Stored items:

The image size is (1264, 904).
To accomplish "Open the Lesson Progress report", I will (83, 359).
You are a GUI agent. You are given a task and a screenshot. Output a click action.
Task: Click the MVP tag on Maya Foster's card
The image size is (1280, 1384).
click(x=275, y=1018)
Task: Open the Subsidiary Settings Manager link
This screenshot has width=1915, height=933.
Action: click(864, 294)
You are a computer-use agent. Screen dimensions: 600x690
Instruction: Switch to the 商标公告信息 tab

PROBLEM:
Print every record above exactly as it appears.

WORKED SOLUTION:
The image size is (1264, 904).
To accomplish "Open the Lesson Progress report", I will (83, 359).
You are a GUI agent. You are given a task and a screenshot. Output a click action.
Task: Click the MVP tag on Maya Foster's card
The image size is (1280, 1384).
click(x=275, y=1018)
Task: Open the Subsidiary Settings Manager link
This screenshot has width=1915, height=933.
Action: click(864, 294)
You are a computer-use agent. Screen dimensions: 600x690
Instruction: Switch to the 商标公告信息 tab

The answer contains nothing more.